Word and element location records

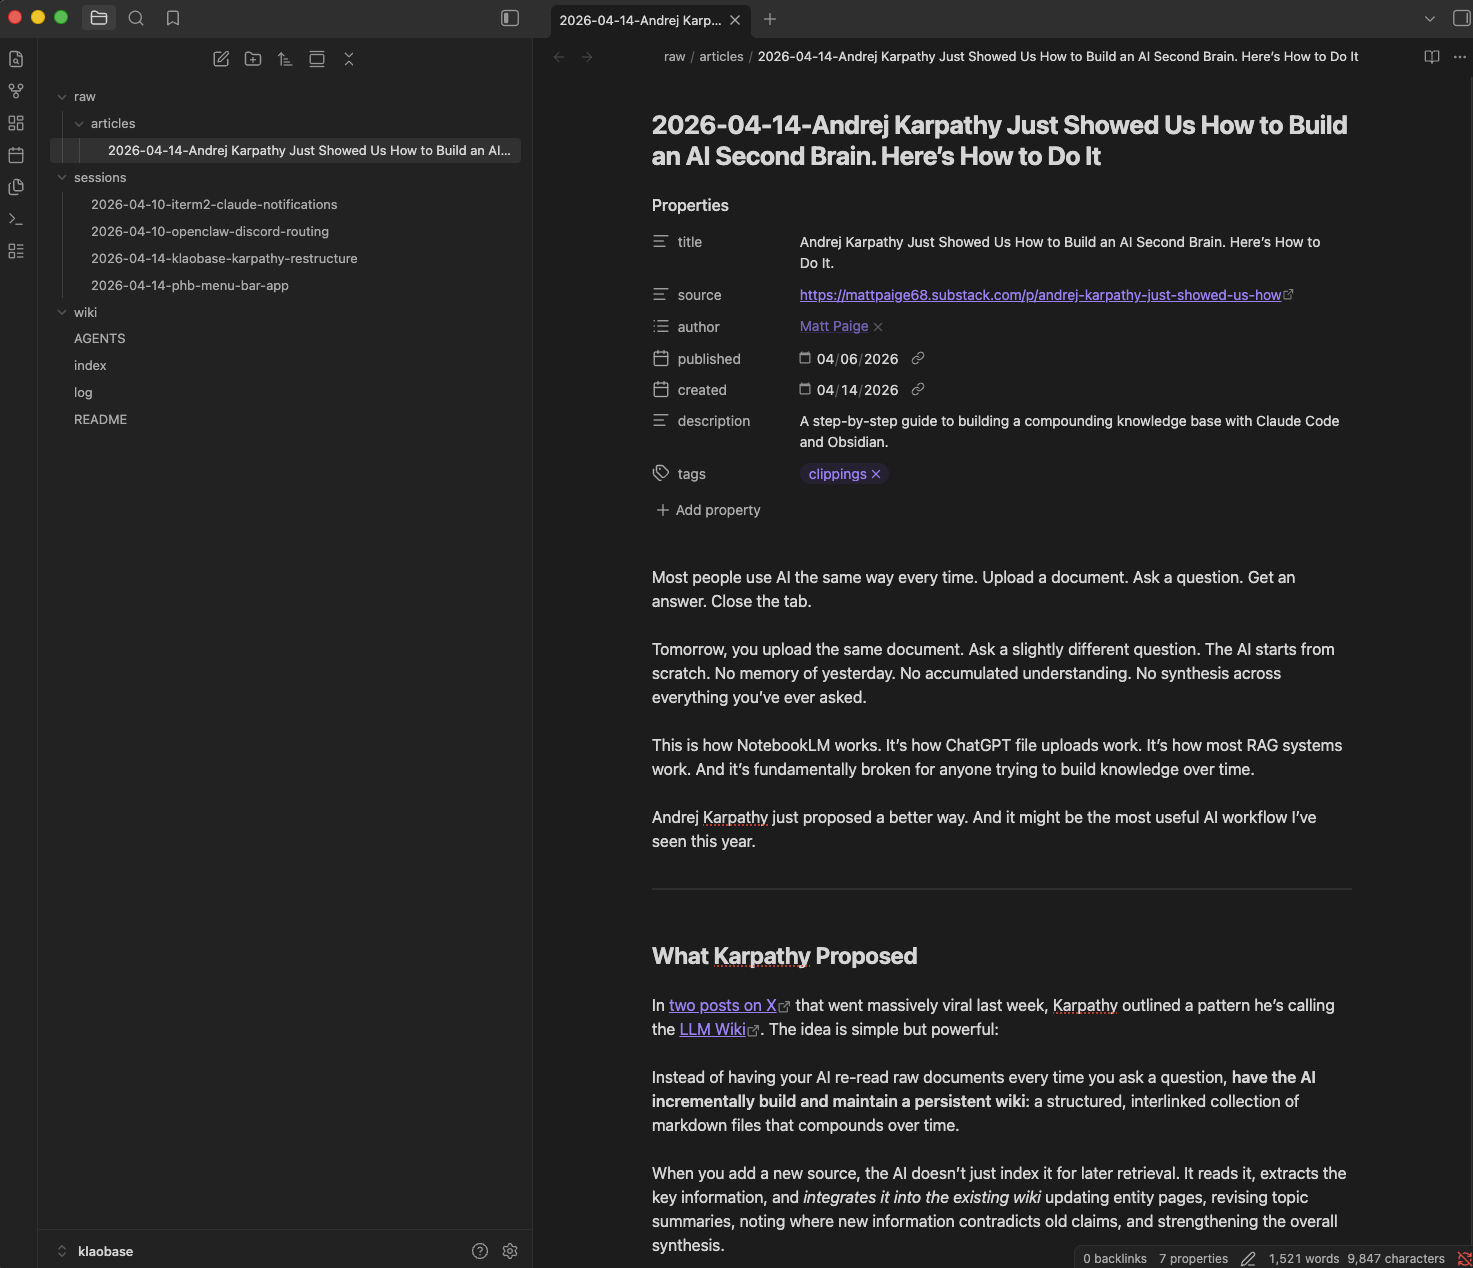Click the new folder icon
Viewport: 1473px width, 1268px height.
[x=253, y=59]
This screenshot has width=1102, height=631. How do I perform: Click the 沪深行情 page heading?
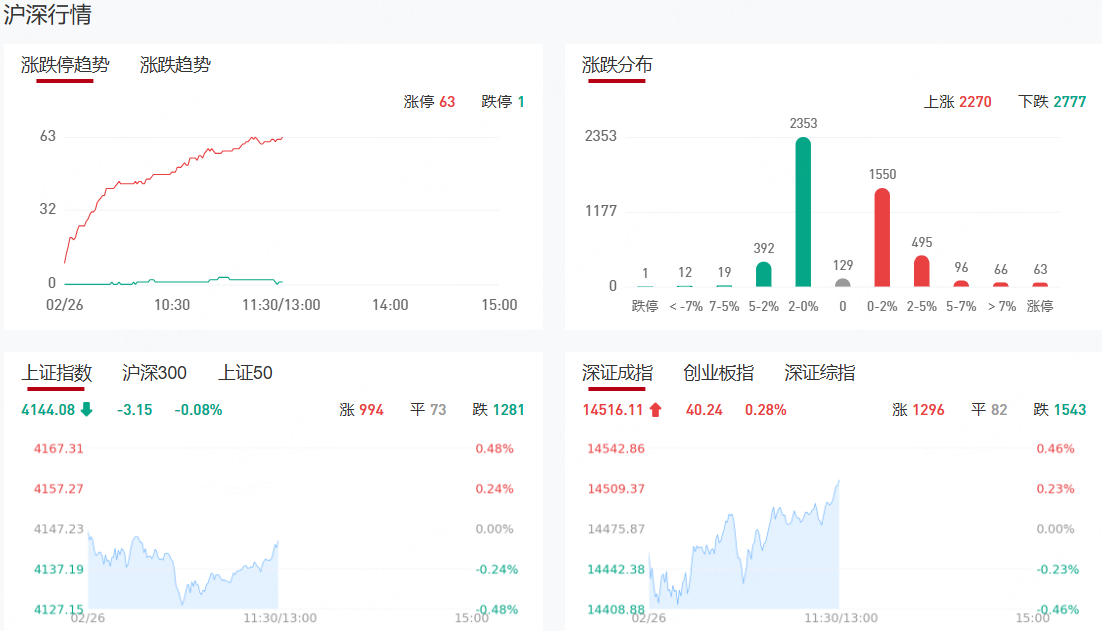[x=49, y=16]
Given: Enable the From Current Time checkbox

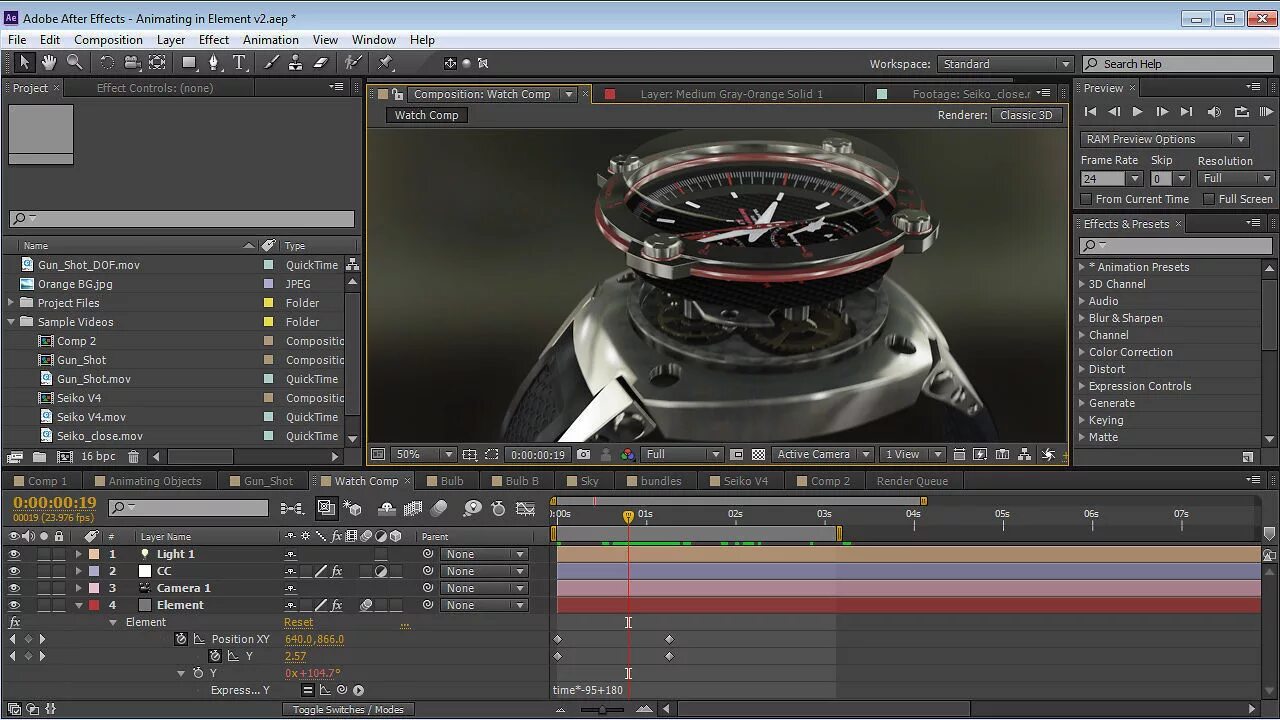Looking at the screenshot, I should click(1087, 199).
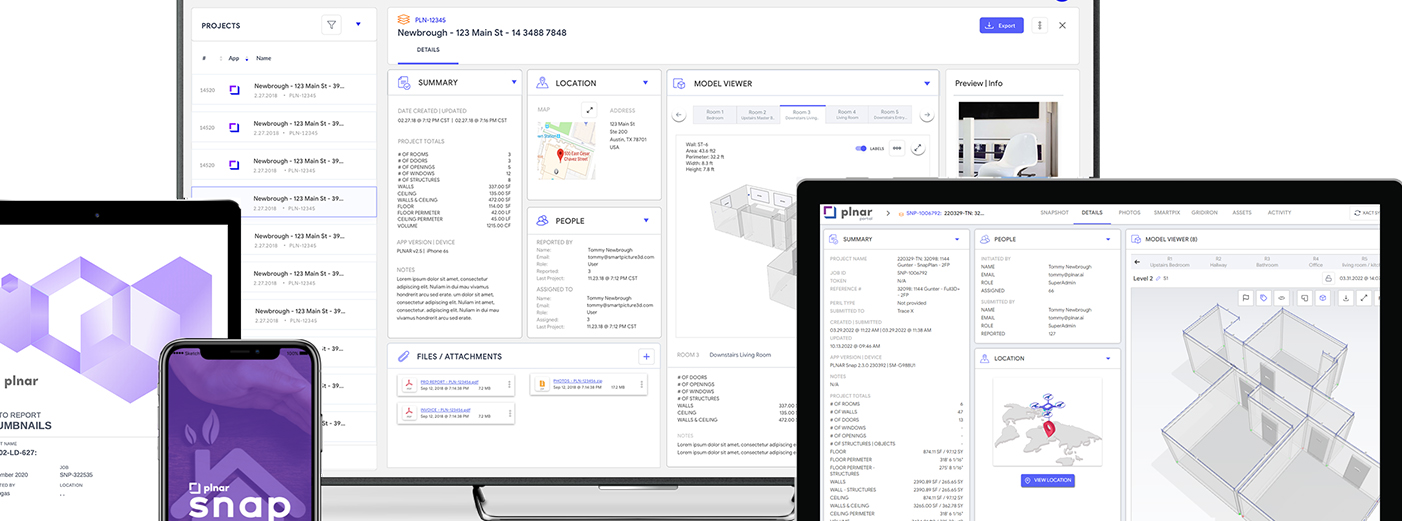Click the three-dot menu next to Export
The image size is (1402, 521).
(1040, 26)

- **Given exercise**
Please write out every line of the records above word for word, leaving out the pictures.

- **Complete response**
Click the new folder icon
Viewport: 1473px width, 1268px height.
[x=253, y=59]
This screenshot has width=1102, height=631. How do I perform: Click the 沪深行情 page heading?
[x=49, y=16]
Given: Enable the From Current Time checkbox

Looking at the screenshot, I should click(1087, 199).
Click the three-dot menu next to Export
The image size is (1402, 521).
(1040, 26)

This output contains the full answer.